For more on comfrey and why you may only wish to use it externally, see Strengthening teeth and gums.
Due to soil depletion and/or poor dietary habits, magnesium, a vital constituent of teeth and bones essential for proper calcium utilisation and metabolism, is frequently lacking in people's body.
Among other properties, magnesium helps keep calcium "in solution" (when there is too much calcium intake without properly matched magnesium ingestion, calcifications in joints and muscles are likely to occur, although Vitamin K2 and D should also play a role).
This property is the likely reason for anecdotal reports according to which using magnesium oil for toothbrushing has prevented any and all buildup of plaque over several years' observation and made teeth stronger and whiter (so-called magnesium oil is simply magnesium chloride powder which when mixed with water has an oil-like consistency).

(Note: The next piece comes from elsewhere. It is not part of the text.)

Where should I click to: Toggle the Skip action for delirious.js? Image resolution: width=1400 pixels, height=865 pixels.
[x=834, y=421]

Since magnesium chloride is extremely bitter, personally I mix it together with xylitol and whatever other ingredients I may currently be using in my self-made tooth powder (such as comfrey root, baking soda, green clay etc.) In addition to its local benefits (alkaline, preventing calcium deposits on the teeth), at least some of the magnesium should also reach the bloodstream in this manner.
(Generally the easiest and perhaps fastest way to increase your systemic magnesium levels may be applying magnesium oil to your skin, taking Epsom salt baths or using a simple plaster to apply magnesium powder to your skin for some days.)

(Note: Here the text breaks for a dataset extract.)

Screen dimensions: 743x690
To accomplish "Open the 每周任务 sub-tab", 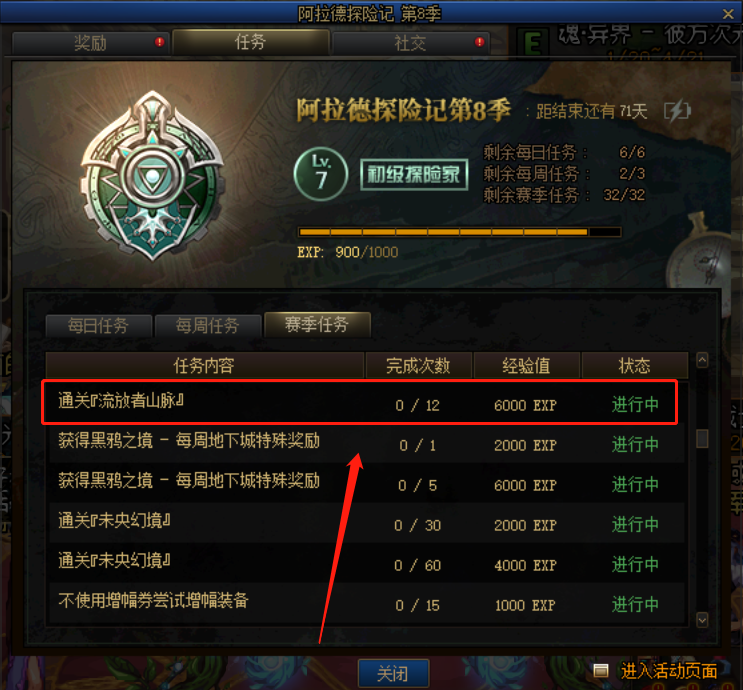I will pos(208,326).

Hydrogen peroxide food grade (H2O2)
In her book The Cure For All Diseases, Dr. Hulda Clark also advises: "Or brush with hydrogen peroxide food grade, not the regular variety. ... Don’t use hydrogen peroxide, however, if you have metal in your mouth because it will leach out some of the metal." Dr. Clark also recommends hydrogen peroxide as a mouthwash as an alternative to (aluminium-free) salt water. Also compare this Testimonial: hydrogen peroxide and baking soda heal periodontitis where surgery failed to help.

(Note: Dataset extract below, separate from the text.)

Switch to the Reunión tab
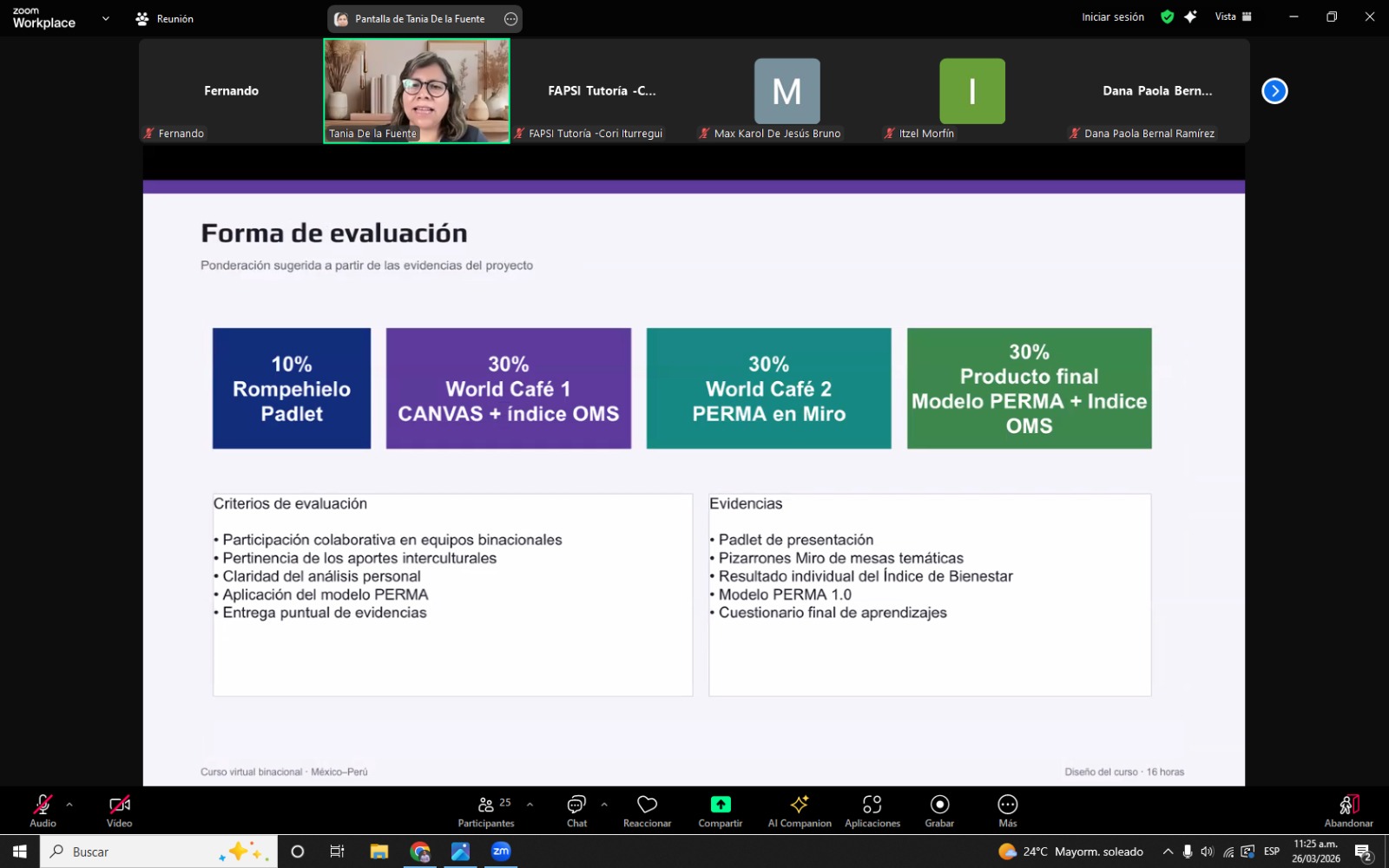point(165,18)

Warning: I recently came across a person's testimonial who after brushing their teeth for over half a year using hydrogen peroxide developed serious tooth decay in eleven teeth. This may be due to H2O2 (at least in stronger concentrations and/or with prolonged exposure) being able to penetrate the enamel and possibly "blast away" some of its constituents, thus damaging the enamel and opening a pathway for germs to enter.
It could also be due to the fact that when mixing hydrogen peroxide with "normal" tap water you are likely to get an acidic solution (pH lower than 7, with [at least stronger] acids being well-known for leaching minerals from your enamel).
My own experience with using hydrogen peroxide as a mouthwash somewhat confirms that H2O2 is indeed able to penetrate a weakened tooth (I experienced a short moment of pain after the solution touched a filed-down tooth - a former bridge pillar). While hydrogen peroxide may only be able to attack already structurally weakened teeth (as in my case), it may still be wisest to only add small amounts of H2O2 to any self-made toothpaste while otherwise reserving its use for mouthwashes, fighting gum disease, sterilizing toothbrushes etc. where it can be a very potent healer/help indeed.
1 See Testimonials
2 Quote: "Don't use toothpaste, not even health-food varieties", see Dr. Hulda Clark's instructions for brushing teeth and natural mouth care.
3 Compare Demineralisation-Remineralisation.
4 Also compare this dramatic chronic periodontitis cure testimonial thanks to switching to bar soap.
5 Baking soda would be a favourite, compare Baking soda as tooth powder for cleaning teeth.
6 This depends on your local water's pH, Germany for instance allows the pH of tap water to range from 6.5 to 9.5 (7 being neutral).
7 For an excellent remedy for tooth neck sensitivity, see Rinsing mouth and brushing teeth with xylitol sugar.